BEGIN SOURCE MATERIAL
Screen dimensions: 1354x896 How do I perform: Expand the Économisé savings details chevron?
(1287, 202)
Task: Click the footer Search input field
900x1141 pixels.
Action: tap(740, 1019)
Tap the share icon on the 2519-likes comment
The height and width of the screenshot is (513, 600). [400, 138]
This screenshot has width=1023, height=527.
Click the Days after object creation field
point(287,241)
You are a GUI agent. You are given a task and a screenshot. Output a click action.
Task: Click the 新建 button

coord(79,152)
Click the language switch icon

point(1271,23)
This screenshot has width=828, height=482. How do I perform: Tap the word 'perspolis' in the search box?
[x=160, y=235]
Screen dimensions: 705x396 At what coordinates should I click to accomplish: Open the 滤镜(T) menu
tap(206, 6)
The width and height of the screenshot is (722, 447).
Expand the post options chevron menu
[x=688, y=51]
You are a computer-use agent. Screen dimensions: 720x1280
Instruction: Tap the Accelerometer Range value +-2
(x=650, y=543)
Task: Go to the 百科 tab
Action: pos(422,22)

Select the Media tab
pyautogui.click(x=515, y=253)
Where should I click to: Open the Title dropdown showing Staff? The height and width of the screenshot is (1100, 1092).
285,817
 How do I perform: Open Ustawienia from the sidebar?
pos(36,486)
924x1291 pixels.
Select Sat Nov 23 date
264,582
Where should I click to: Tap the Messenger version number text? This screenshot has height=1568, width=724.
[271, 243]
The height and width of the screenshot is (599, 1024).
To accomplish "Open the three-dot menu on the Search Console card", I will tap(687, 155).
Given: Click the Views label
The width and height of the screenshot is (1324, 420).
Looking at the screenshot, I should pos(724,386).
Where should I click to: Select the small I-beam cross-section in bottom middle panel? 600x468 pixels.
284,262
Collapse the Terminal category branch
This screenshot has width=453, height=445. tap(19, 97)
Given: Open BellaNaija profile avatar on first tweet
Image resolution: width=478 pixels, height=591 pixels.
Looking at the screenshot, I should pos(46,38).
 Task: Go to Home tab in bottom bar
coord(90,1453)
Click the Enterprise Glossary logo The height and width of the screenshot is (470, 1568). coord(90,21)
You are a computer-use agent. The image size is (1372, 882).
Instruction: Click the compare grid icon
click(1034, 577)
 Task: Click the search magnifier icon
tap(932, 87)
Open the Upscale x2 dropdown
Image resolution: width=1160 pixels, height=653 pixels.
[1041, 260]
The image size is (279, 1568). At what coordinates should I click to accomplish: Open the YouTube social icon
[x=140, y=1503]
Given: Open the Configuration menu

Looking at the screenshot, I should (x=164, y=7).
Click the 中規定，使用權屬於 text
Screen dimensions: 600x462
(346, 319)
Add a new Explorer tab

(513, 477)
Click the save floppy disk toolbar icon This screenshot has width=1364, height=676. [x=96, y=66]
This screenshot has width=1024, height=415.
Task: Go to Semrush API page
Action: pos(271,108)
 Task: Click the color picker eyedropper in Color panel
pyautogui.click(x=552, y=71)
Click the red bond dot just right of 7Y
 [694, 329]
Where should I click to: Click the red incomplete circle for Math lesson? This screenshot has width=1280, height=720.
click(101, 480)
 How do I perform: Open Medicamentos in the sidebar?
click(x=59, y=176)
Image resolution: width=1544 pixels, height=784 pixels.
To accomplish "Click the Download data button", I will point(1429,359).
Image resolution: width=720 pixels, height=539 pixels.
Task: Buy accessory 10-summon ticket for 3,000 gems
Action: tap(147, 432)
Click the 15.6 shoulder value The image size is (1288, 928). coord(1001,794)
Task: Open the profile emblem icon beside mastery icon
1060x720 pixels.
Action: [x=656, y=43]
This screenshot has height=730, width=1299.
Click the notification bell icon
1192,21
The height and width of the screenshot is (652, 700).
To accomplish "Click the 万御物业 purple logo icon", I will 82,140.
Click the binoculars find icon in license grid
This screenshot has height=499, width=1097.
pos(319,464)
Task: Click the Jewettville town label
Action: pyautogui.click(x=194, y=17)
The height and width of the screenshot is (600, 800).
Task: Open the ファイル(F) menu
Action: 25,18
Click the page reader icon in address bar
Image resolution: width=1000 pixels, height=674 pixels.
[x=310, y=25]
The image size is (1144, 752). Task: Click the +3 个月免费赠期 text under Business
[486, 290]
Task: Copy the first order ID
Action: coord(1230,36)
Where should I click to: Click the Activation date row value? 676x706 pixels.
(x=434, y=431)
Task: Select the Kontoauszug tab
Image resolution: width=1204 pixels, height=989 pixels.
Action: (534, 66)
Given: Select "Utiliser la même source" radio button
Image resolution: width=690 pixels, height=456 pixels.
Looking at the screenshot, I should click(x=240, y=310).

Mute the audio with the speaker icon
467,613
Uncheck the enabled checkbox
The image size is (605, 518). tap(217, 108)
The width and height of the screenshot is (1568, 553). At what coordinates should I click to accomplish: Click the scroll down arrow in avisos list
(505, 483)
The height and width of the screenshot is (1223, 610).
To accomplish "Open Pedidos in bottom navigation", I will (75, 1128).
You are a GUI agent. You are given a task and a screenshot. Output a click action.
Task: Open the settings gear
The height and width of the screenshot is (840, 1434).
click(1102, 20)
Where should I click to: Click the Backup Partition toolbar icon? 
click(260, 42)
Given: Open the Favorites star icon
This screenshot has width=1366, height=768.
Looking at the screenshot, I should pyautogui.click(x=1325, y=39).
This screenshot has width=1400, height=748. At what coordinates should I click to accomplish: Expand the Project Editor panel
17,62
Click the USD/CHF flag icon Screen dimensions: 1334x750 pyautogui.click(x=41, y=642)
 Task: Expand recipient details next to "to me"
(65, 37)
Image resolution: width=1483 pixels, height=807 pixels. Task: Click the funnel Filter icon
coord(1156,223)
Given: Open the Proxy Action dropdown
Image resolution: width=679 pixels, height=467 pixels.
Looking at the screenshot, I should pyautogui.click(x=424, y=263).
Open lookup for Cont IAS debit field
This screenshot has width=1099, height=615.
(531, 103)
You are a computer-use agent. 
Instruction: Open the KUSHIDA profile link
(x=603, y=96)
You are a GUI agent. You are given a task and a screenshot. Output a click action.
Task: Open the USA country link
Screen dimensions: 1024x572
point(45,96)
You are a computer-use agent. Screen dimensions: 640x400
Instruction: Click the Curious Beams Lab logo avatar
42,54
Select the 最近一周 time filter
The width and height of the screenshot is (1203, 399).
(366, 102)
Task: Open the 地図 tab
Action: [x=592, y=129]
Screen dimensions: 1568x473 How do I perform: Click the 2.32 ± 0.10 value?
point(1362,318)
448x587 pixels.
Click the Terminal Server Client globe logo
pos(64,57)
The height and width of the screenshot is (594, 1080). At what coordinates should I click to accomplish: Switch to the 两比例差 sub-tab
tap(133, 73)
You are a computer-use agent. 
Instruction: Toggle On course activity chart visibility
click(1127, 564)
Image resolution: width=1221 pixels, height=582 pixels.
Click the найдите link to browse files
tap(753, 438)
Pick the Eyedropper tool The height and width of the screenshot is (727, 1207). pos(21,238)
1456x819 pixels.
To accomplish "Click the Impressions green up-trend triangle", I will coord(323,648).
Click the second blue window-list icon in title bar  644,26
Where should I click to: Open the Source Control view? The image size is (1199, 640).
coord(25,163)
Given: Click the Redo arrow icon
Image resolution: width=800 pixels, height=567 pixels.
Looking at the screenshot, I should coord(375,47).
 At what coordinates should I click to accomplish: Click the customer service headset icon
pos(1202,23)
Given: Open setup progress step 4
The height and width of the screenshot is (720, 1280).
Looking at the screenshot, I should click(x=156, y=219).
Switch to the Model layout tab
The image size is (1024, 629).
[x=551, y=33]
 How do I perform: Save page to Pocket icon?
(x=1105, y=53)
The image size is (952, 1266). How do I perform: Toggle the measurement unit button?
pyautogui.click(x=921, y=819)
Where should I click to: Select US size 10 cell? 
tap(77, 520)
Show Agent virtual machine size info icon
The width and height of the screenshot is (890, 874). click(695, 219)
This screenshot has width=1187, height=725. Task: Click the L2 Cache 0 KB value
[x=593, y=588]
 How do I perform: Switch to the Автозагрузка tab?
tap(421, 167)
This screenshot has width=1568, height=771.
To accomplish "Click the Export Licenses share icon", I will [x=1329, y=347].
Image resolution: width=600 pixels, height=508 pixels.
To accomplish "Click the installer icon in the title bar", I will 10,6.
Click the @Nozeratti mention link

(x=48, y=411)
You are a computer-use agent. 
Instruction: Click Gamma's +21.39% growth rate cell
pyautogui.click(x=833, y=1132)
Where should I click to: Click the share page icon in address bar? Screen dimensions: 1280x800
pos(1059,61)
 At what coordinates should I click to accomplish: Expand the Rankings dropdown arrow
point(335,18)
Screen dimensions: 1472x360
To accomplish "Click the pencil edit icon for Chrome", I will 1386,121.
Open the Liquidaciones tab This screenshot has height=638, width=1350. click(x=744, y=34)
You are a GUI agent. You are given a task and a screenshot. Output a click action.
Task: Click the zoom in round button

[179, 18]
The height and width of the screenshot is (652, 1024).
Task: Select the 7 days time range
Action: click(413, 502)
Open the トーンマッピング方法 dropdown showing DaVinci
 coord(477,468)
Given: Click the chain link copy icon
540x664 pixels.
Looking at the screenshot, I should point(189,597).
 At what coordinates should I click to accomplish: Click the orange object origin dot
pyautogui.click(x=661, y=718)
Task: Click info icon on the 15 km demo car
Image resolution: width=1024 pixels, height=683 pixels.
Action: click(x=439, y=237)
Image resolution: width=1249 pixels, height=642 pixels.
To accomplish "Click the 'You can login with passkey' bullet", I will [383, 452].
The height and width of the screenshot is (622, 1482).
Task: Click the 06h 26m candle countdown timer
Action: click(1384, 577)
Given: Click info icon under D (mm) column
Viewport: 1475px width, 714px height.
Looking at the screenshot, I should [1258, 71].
END SOURCE MATERIAL
> [REQUIRED WORK]:
Of the entries listed above, reproduce only the lines starting at the line containing "Task: Click the search magnifier icon" and ending at the line containing "The height and width of the screenshot is (652, 700).". Include both, exactly as they stand.

> [EXERCISE RESPONSE]:
 Task: Click the search magnifier icon
tap(932, 87)
Open the Upscale x2 dropdown
Image resolution: width=1160 pixels, height=653 pixels.
[1041, 260]
The image size is (279, 1568). At what coordinates should I click to accomplish: Open the YouTube social icon
[x=140, y=1503]
Given: Open the Configuration menu

Looking at the screenshot, I should (x=164, y=7).
Click the 中規定，使用權屬於 text
Screen dimensions: 600x462
(346, 319)
Add a new Explorer tab

(513, 477)
Click the save floppy disk toolbar icon This screenshot has width=1364, height=676. [x=96, y=66]
This screenshot has width=1024, height=415.
Task: Go to Semrush API page
Action: pos(271,108)
 Task: Click the color picker eyedropper in Color panel
pyautogui.click(x=552, y=71)
Click the red bond dot just right of 7Y
 [694, 329]
Where should I click to: Click the red incomplete circle for Math lesson? This screenshot has width=1280, height=720.
click(101, 480)
 How do I perform: Open Medicamentos in the sidebar?
click(x=59, y=176)
Image resolution: width=1544 pixels, height=784 pixels.
To accomplish "Click the Download data button", I will point(1429,359).
Image resolution: width=720 pixels, height=539 pixels.
Task: Buy accessory 10-summon ticket for 3,000 gems
Action: tap(147, 432)
Click the 15.6 shoulder value The image size is (1288, 928). coord(1001,794)
Task: Open the profile emblem icon beside mastery icon
1060x720 pixels.
Action: [x=656, y=43]
This screenshot has height=730, width=1299.
Click the notification bell icon
1192,21
The height and width of the screenshot is (652, 700).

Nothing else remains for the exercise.